**TRY IT**
For the entries that follow, restate word for word the line containing "Click the Discourse logo", the line containing "Given: Open the Thunderbolt/USB4 entry", and every line that lies between them.

**Data entries**
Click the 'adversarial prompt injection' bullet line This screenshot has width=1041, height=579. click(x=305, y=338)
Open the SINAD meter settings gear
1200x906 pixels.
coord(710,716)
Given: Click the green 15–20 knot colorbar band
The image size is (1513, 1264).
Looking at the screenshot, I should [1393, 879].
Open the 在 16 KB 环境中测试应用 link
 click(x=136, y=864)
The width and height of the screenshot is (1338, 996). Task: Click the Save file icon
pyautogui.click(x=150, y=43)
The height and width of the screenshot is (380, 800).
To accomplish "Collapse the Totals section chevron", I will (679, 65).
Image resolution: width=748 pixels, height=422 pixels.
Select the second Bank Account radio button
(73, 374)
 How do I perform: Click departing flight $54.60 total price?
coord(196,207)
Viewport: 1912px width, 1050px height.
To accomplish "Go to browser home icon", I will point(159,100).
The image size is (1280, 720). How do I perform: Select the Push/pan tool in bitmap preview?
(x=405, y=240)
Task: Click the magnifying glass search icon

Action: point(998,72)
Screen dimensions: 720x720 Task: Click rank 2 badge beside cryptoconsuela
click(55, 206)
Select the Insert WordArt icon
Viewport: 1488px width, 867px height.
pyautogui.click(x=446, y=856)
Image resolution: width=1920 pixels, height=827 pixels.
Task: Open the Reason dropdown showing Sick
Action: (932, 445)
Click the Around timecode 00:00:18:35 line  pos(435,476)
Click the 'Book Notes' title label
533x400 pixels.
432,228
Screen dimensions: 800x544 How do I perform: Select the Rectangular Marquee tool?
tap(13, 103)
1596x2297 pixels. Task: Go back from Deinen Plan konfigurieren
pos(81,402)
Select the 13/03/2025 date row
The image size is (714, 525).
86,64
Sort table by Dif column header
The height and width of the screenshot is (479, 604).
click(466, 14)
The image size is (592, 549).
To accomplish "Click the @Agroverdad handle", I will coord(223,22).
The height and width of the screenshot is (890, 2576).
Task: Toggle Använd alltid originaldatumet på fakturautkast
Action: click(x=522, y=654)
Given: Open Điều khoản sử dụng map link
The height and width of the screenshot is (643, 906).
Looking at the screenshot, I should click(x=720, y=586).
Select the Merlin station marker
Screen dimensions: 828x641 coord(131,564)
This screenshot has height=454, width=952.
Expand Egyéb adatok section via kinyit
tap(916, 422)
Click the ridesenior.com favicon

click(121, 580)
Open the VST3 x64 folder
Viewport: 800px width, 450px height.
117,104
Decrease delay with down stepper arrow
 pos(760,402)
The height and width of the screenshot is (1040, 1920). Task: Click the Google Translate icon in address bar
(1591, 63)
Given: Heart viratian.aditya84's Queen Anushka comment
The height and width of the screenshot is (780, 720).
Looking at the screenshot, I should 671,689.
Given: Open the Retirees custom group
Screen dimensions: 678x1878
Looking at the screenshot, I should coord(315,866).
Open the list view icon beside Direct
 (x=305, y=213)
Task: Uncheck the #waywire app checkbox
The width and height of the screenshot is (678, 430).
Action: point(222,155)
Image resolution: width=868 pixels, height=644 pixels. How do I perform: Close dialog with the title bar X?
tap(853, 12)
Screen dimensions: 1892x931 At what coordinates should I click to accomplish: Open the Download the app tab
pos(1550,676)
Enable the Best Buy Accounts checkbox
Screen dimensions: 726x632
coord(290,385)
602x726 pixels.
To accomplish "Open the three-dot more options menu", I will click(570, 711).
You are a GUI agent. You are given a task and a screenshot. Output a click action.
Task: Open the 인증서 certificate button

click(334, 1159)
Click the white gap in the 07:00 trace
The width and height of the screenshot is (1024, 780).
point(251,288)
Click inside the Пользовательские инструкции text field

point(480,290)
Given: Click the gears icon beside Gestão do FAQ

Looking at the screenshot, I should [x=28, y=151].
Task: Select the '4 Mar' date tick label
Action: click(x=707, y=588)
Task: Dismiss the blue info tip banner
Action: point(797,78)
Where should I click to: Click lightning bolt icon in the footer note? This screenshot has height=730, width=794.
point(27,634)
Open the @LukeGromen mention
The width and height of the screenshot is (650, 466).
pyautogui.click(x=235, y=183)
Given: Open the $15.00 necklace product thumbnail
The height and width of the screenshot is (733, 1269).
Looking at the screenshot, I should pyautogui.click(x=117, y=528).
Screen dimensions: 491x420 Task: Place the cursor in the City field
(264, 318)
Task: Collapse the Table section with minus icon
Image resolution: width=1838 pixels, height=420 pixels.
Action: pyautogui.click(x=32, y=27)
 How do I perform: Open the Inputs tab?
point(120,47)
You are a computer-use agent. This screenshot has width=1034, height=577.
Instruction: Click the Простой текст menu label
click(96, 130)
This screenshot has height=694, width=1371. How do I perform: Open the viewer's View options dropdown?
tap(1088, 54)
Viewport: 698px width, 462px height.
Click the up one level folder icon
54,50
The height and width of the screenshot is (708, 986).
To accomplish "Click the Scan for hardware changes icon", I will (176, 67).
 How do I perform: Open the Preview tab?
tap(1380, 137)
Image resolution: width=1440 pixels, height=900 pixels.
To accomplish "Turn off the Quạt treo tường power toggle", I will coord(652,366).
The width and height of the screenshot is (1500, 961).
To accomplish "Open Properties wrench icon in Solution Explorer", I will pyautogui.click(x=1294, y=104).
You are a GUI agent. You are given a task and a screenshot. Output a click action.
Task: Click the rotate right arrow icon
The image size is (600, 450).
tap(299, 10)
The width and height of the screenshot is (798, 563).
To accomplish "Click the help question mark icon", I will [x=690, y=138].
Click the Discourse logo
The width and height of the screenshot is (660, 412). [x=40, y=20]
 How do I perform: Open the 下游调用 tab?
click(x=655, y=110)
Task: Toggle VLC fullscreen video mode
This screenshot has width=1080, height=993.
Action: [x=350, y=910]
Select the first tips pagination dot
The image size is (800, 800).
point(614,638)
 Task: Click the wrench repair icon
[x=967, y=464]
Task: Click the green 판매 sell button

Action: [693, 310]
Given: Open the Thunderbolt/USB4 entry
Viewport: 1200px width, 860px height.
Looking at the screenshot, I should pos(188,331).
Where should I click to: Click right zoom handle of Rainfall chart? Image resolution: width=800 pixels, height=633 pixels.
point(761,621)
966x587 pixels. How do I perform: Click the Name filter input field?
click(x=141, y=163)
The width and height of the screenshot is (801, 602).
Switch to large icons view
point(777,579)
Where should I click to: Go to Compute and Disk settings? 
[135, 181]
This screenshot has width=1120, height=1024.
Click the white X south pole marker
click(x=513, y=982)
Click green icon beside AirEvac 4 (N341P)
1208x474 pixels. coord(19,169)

**PROBLEM SOLUTION**
Click the Discourse logo
The width and height of the screenshot is (660, 412). [x=40, y=20]
 How do I perform: Open the 下游调用 tab?
click(x=655, y=110)
Task: Toggle VLC fullscreen video mode
This screenshot has width=1080, height=993.
Action: [x=350, y=910]
Select the first tips pagination dot
The image size is (800, 800).
point(614,638)
 Task: Click the wrench repair icon
[x=967, y=464]
Task: Click the green 판매 sell button

Action: [693, 310]
Given: Open the Thunderbolt/USB4 entry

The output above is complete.